# Why are p-elementary groups so crucial in finite group theory?

I see what makes finite p-groups such a nice thing to study: non-trivial center, lots of interesting decreasing and increasing series coming from the p-power map etc.

To me it seems natural to expect huge difficulties when generalizing a result from p-groups to all finite groups. There surely are lots of ways to "go up a little bit" in the direction of non-p-ness. The direct product with a cyclic-group of order prime to p is the smallest step on this ladder.

Here comes the question: Why are often (representation theoretic) results for general finite groups a direct consequence of the special case for p-elementary groups?

Or am I mistaken with this impression?

• The only thing I know about $p$-elementary groups is that every (complex?) representation of every finite group can be made by adding and subtracting representations induced from such groups. Pretty clearly this is a strong tool for reducing statements to the case of $p$-elementary groups. Jul 5, 2010 at 22:16
• Note that a $p$-elementary group is a direct product of a $p$-group and a cyclic group of order prime to $p$. As Tom indicates, Brauer's theorem says that any complex character of a finite group is a $\mathbb{Z}$-linear combination of characters induced from $p$-elementary subgroups for various $p$ (found in many books including Chap. 10 of Serre). But Konrad's assertion about results for arbitrary groups often being a direct consequence of results for $p$-elementary groups is way overstated. Are there examples of such? Jul 6, 2010 at 16:04
• Just a short warning for those not so familiar with the area (myself included). A p-elementary group is the product of a p-group P and a cyclic group of order prime to p. This is different from an elementary abelian p-group which is a product of cyclic groups of order p. Elementary abelian p-groups also play an important role, for instance when you study fusion systems. But that's a different story. Jul 21, 2010 at 16:13
• @Jim Humphreys: This 'often .. direct' surely was over the top. At that time I was thinking about Kakde's results on K_1 of group rings using the following reduction steps: p-adic Lie groups -> finite groups -> l-hyperelementary group, for all l -> p-hyperelementary groups -> p-elementary -> p-groups. I was under the impression, that his (or Oliver's in 'Whitehead grps of fin grps') were relying only on general facts for G-modulations. Since I have no particular knowledge in finite group theory, to conclude a general principle from this was optimistic, for sure. Aug 9, 2012 at 13:37

Perhaps this is not a direct answer to your question, but one of my favorite examples of $$p$$-groups entering into the theory of general finite groups (except of course for Sylow theory itself!) occurs in a theorem due to Frobenius. This theorem states:

Let $$P$$ be a Sylow $$p$$-subgroup of a finite group $$G$$. Then the following are equivalent:

(i) $$G$$ has a normal $$p$$-complement.

(ii) $$N_G(U)$$ has a normal $$p$$-complement for all $$p$$-subgroups $$U\subseteq G$$ with $$U>1$$.

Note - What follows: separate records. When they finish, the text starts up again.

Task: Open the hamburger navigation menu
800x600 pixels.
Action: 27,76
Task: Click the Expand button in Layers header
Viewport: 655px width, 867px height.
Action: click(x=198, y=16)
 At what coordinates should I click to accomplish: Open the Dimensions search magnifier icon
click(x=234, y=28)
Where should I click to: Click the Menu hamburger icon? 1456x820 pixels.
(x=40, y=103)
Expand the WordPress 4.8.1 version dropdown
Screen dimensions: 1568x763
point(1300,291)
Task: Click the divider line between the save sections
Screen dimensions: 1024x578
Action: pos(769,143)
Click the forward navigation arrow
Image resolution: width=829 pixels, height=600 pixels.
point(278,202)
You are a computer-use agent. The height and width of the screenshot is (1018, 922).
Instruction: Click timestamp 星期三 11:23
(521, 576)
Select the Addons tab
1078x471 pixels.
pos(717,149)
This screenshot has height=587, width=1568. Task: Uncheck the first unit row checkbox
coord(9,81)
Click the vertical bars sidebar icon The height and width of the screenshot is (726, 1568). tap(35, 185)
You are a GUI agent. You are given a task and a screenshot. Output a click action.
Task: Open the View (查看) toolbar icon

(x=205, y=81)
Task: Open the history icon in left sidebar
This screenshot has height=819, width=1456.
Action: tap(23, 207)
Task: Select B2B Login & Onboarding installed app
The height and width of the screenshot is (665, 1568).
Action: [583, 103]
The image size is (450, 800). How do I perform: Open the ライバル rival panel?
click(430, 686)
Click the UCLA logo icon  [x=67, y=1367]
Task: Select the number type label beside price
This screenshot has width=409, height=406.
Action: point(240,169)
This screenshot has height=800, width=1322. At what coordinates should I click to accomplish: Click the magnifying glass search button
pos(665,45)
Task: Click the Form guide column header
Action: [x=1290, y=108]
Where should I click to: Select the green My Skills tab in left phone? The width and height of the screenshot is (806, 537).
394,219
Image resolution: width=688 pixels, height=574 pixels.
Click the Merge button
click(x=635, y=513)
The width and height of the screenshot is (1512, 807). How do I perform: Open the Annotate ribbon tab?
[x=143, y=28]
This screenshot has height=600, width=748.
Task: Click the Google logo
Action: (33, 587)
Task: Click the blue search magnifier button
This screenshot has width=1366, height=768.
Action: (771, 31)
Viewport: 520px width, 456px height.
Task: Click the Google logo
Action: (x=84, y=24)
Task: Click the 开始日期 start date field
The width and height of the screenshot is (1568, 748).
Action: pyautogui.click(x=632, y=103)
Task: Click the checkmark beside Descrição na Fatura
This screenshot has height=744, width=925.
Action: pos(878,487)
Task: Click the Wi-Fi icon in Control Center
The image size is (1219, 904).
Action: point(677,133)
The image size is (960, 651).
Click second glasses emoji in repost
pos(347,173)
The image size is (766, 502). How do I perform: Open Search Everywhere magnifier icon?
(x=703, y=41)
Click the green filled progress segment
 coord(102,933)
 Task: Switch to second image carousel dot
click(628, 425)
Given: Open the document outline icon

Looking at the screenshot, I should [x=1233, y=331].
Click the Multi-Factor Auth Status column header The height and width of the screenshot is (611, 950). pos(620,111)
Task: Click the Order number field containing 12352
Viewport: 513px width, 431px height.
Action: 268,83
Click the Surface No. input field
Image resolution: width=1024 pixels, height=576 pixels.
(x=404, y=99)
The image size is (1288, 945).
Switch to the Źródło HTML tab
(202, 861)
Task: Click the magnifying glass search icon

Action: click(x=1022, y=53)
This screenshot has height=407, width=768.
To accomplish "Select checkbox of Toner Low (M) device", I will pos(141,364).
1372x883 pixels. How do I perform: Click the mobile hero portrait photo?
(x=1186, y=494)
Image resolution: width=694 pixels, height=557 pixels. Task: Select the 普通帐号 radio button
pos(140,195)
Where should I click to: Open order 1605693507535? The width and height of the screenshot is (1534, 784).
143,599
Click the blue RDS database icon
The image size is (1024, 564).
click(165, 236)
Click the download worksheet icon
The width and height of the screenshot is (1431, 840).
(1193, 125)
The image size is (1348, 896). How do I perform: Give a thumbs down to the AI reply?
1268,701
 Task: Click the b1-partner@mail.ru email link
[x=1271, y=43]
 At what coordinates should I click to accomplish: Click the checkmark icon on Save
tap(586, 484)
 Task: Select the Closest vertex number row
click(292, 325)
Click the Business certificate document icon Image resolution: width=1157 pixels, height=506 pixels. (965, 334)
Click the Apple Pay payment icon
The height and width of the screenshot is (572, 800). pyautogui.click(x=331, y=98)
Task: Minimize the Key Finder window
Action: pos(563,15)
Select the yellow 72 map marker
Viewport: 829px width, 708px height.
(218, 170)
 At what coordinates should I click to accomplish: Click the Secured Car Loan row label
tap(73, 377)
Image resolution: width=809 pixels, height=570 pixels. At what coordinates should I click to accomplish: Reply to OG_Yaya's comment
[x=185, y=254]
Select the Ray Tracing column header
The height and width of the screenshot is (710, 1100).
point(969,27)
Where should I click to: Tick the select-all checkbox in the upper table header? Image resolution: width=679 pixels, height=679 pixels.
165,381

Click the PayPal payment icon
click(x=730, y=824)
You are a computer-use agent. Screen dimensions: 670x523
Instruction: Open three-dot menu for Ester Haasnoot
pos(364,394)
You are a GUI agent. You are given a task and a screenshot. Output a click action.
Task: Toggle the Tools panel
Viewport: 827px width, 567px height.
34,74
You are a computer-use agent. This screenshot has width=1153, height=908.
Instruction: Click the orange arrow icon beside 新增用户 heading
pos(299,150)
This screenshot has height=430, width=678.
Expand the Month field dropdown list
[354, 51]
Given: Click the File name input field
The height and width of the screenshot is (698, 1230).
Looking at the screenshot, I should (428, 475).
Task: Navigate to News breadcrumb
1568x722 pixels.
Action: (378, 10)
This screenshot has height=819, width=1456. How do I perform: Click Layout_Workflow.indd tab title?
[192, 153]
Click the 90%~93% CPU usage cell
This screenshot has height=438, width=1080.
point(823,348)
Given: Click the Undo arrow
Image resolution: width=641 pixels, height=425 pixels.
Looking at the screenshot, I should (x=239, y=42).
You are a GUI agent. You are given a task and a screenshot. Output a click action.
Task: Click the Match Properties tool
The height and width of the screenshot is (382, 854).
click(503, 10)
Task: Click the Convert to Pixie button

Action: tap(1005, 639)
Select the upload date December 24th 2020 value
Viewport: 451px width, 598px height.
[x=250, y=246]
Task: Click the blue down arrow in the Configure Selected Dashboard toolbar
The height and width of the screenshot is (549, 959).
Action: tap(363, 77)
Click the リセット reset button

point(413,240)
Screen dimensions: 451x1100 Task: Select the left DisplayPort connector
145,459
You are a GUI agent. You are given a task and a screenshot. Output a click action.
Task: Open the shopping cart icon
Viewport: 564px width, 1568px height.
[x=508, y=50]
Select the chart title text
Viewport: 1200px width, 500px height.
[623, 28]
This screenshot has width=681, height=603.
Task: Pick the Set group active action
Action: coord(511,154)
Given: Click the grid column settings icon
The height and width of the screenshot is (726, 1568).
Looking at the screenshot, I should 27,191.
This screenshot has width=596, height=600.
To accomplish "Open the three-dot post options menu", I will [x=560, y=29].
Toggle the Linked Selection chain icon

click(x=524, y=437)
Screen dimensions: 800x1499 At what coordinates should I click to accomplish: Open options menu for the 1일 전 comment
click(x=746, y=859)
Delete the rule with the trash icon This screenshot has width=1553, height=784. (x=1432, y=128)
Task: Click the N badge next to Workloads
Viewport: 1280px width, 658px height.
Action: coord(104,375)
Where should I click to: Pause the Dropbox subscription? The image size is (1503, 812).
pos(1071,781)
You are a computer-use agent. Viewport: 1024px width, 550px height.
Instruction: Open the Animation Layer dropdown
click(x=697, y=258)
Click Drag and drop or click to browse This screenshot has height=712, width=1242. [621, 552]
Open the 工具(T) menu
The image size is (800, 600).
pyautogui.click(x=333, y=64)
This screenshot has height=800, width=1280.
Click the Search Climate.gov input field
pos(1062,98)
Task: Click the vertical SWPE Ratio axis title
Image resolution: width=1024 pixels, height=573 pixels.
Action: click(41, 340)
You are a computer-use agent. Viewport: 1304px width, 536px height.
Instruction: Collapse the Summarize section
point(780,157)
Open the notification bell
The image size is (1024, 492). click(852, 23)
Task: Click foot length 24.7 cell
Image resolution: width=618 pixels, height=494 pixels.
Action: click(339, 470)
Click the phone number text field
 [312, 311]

(iii) $$N_G(U)/C_G(U)$$ is a $$p$$-group for all $$p$$-subgroups $$U\subseteq G$$.

(iv) There is no fusion in $$P$$.

(Here $$C_G(U)$$ and $$N_G(U)$$ denote the centralizer and normalizer of the subgroup $$U\subseteq G$$, respectively. The quotient $$N_G(U)/C_G(U)$$ makes sense, of course, since $$C_G(U)$$ is normal in $$N_G(U)$$. Also, to say that there is no fusion in $$P$$ is to say that any pair of elements in $$P$$ that are $$G$$-conjugate are already $$P$$-conjugate.)

A remarkable theorem of Thompson asserts that, if $$p\neq 2$$ in Frobenius' theorem, to verify that $$G$$ has a normal $$p$$-complement is tantamount to checking that $$N_G(U)$$ has a normal $$p$$-complement for just two particular $$p$$-subgroups $$U\subseteq G$$. The two subgroups $$U\subseteq G$$ whose normalizers need to be checked are $$Z(P)$$ and $$J(P)$$ where $$P$$ is a fixed Sylow $$p$$-subgroup of $$G$$ and $$Z(P)$$ and $$J(P)$$ are the center and Thompson subgroup of $$P$$, respectively.